With OCD, a vivid imagination will supply all the motivation needed to spend every waking moment fighting against “dirt” seen or unseen. To those who have it, it is no joke; even worse is how the psychology can leach into the imaginary metaphysical world, with whole races, classes and genders becoming stigmatised as “unclean”.
Instead of condoning this new disinfectant onslaught, promoted by advertising and media articles like this one, but with very little epidemiological basis, we should be discussing the possible effects of excessive hygiene and its weakening effect on the human immune system. The simple tools designed for bacteria cannot fight viruses. Luckily, apart from the professional cleaners there were a few “normal” experts who were more relaxed about cleaning issues. Balances have to be struck. Humans are tough old animals and a bit of dirt may be no bad thing.
Author of Clean: A History of Personal Hygiene and Purity, London
• So have I got this right? I have to wash my towels every few days, change my sheets and pyjamas twice a week and wash them – including the mattress cover and pillows – take my shoes on and off every time I go into the garden to get the washing in and clean the floor if I forget, wash my jeans if I also wear them to get washing in, scrape the toilet twice a day, clean the bathroom and sort my dish cloths daily, wipe down every surface in the house, vacuum under the bed regularly and shower every morning and evening? Have you thought that I might have to cancel my Guardian subscription as I won’t have time to read it?

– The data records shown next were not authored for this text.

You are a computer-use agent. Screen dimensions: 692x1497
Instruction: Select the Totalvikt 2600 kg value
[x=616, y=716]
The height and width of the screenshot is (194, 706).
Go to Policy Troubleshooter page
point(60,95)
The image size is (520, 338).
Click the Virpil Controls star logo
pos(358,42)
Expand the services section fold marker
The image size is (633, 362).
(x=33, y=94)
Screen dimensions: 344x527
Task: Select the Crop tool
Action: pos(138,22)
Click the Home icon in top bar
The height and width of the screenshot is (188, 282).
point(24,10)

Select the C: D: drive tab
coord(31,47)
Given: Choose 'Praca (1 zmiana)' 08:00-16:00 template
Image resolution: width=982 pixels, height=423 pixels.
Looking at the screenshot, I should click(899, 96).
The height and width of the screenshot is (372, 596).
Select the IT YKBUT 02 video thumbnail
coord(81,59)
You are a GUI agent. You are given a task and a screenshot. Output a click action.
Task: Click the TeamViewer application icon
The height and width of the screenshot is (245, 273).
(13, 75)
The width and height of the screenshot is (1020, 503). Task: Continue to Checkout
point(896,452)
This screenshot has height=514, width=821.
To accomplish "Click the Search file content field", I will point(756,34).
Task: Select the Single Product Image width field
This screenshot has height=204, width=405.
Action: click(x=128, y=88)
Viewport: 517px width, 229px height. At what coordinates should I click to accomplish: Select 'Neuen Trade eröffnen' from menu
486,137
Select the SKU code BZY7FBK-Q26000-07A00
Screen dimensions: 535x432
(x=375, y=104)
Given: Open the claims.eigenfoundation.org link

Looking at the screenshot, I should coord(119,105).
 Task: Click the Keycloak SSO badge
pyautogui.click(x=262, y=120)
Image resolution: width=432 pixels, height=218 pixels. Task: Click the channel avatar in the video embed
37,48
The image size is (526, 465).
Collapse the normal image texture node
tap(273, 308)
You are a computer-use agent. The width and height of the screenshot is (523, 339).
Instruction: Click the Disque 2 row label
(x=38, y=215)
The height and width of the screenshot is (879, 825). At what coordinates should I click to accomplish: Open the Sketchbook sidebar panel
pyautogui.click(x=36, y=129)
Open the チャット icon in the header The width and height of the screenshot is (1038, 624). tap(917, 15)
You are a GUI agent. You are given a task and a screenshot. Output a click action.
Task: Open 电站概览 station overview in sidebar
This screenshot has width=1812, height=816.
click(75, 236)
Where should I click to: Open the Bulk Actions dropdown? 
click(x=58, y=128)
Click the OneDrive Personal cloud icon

Hinton St George, Somerset
• Rarely has an article in the Guardian so enraged me. In these days of heightened climate change awareness you have experts who encourage washing tea towels daily and washing bath towels daily. Who are these people? Apart from the blindingly obvious fact that bath towels dry theoretically clean people is the expert completely oblivious to issues such as water scarcity, carbon-producing energy to power her machines, microfibres being released into our ever more polluted waterways and eventually the sea? Heaven forbid that after washing her towels daily she then tumble dries them – such a delicate person I am sure would never use anything so practical as an outdoor washing line (think of all those nasty birds flying around who might drop something on the drying). The article gave out such a bad message. We should be washing less, not more.